Page text:
** start **

Oysters for Naturalization
“Oysters for Naturalization” engages with the issue of belonging by considering the presence of the Japanese oyster in Dutch waters. As van Rooy explained during the conversation, the Japanese oyster was introduced in the beginning of the 1970s in the south of the Netherlands by oyster farmers, following a bad season for Dutch oysters. They were not expected to survive the cold waters for long, but they did end up expanding north. Intriguingly, the artists noticed that around the same time, the Dutch government arranged for Moroccans and Turks to come to the country and work, and, as in other European countries, the expectation was that these workers would “go away” too.
Thus, the Japanese oyster in the Wadden Sea are used by the artists to examine belonging as they approach them with questions on how they (should) behave in their environment, with questions inspired by the integration exam for immigrants who want to acquire Dutch citizenship. By creating an analogy between oysters and humans, Mangano and van Rooy’s questions to oysters encourage reflection on (“ideal”) subjectivities offered through them, on exclusion and inclusion:
The government introduces local species, which rules here a long time ago, into your habitat.
What do you do?
A. Conspire with family members to bring them down.
B. Nothing. They have a right to come back.
C. Show them who’s in charge.
It is in this context, viewers, while seeing a moon-like landscape, listen to a Japanese oyster saying: “We have heard that they think there are too many of us. They say that we aren’t from here, that we have taken over … But what does it mean ‘to be from here?’ Our ancestors came from far away, but we have been rooted here for decades without ever leaving.” It is the notion of rootedness, or rather of not being rooted enough, which is reminiscent of references to so-called invasive species in radical-right environmental communication.

** end **

Recorded information:

** start **

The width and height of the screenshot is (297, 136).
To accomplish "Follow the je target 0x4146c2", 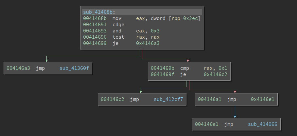I will pyautogui.click(x=215, y=74).

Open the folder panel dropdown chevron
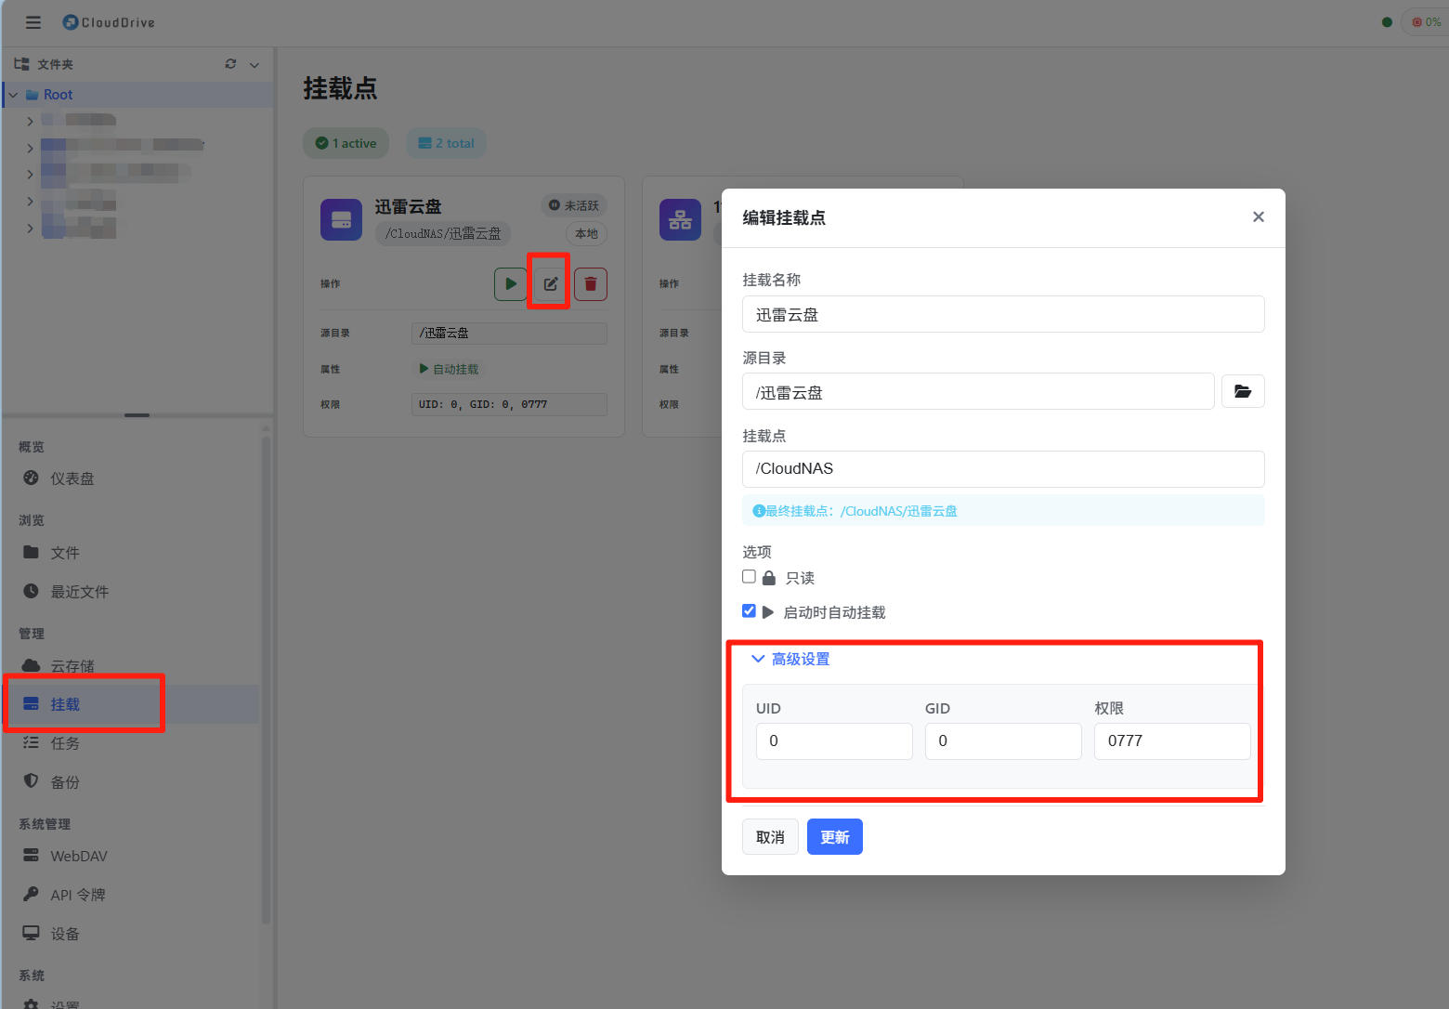pos(254,65)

** end **

Work to be completed:
Copy out the "Oysters for Naturalization" text in full, word for word.

Answer for the task:
Oysters for Naturalization
“Oysters for Naturalization” engages with the issue of belonging by considering the presence of the Japanese oyster in Dutch waters. As van Rooy explained during the conversation, the Japanese oyster was introduced in the beginning of the 1970s in the south of the Netherlands by oyster farmers, following a bad season for Dutch oysters. They were not expected to survive the cold waters for long, but they did end up expanding north. Intriguingly, the artists noticed that around the same time, the Dutch government arranged for Moroccans and Turks to come to the country and work, and, as in other European countries, the expectation was that these workers would “go away” too.
Thus, the Japanese oyster in the Wadden Sea are used by the artists to examine belonging as they approach them with questions on how they (should) behave in their environment, with questions inspired by the integration exam for immigrants who want to acquire Dutch citizenship. By creating an analogy between oysters and humans, Mangano and van Rooy’s questions to oysters encourage reflection on (“ideal”) subjectivities offered through them, on exclusion and inclusion:
The government introduces local species, which rules here a long time ago, into your habitat.
What do you do?
A. Conspire with family members to bring them down.
B. Nothing. They have a right to come back.
C. Show them who’s in charge.
It is in this context, viewers, while seeing a moon-like landscape, listen to a Japanese oyster saying: “We have heard that they think there are too many of us. They say that we aren’t from here, that we have taken over … But what does it mean ‘to be from here?’ Our ancestors came from far away, but we have been rooted here for decades without ever leaving.” It is the notion of rootedness, or rather of not being rooted enough, which is reminiscent of references to so-called invasive species in radical-right environmental communication.